エボラ・MERS・デング熱などの国際感染症は国内で発生・流行するか

第29回日本臨床内科医学会教育講演3要旨
「エボラ・MERS・デング熱などの国際感染症は国内で発生・流行するか」 川崎市健康安全研究所 所長 岡部信彦
毎年、世界中で新興感染症が発生しているが、日本での患者発生はわずかである。わが国への侵入はいつでも起こりうるが、それが流行拡大するかどうかは別問題である。感染症の重症度、うつり易さ、タイミングを考慮しリスク分析を速やかに行うことである。感染防御には、紙マスク、手袋、ガウン、手洗いなどの標準予防策がいつどこでもできるようにすることが重要である。SARS、MERS、デング熱、エボラ出血熱感染事例の詳細な資料を提示し、その顛末と今後の対策の話があった。いずれの事例でも基礎疾患を持つ人の死亡が多い傾向があった。
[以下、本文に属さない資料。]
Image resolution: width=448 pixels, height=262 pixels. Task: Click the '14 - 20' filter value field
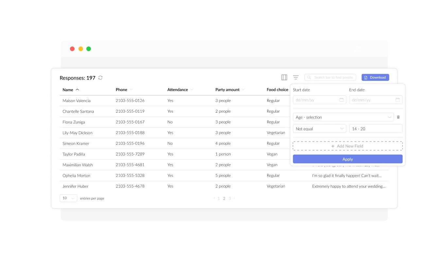pos(375,129)
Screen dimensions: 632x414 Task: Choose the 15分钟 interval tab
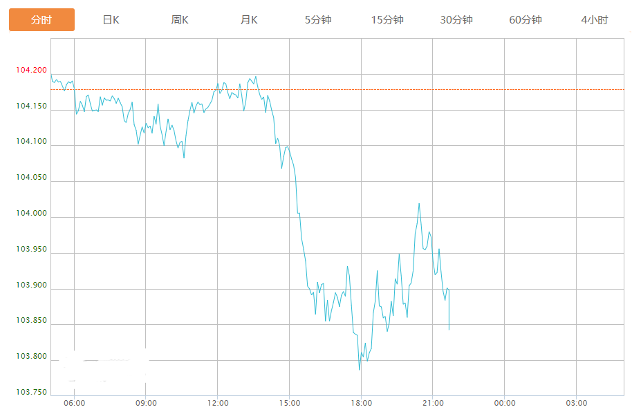pos(387,20)
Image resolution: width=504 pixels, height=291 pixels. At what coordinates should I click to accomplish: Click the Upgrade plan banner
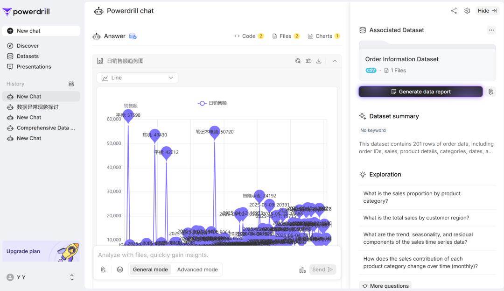tap(41, 251)
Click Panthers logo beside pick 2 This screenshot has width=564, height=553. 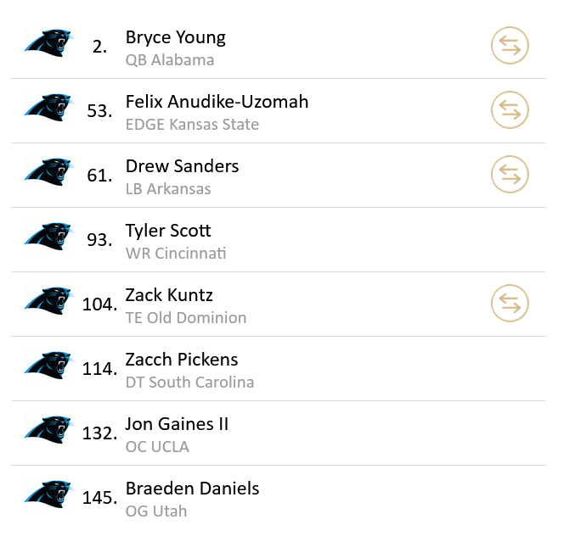point(48,46)
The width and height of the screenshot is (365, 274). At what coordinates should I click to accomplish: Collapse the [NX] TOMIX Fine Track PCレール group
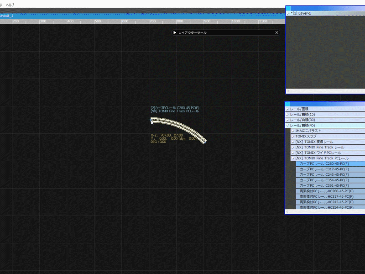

今年日本で行われた、ある国際大会参加者に発生した髄膜炎菌感染事例にもふれ、オリンピック開催を前に海外から多くの人が集まる場での感染症対策を強化すべきである。嬉しいニュースとして今年日本が麻疹排除認定を受けたことが紹介された。これは麻疹ワクチン接種率向上によるところが大きいが、今後輸入感染症として引き続き警戒を緩めないことである。まとめとして、標準予防策、個人の健康管理(マスク、手洗い、うがい、予防接種、慢性疾患管理など)、新興感染症発生時の冷静な対処を強調された。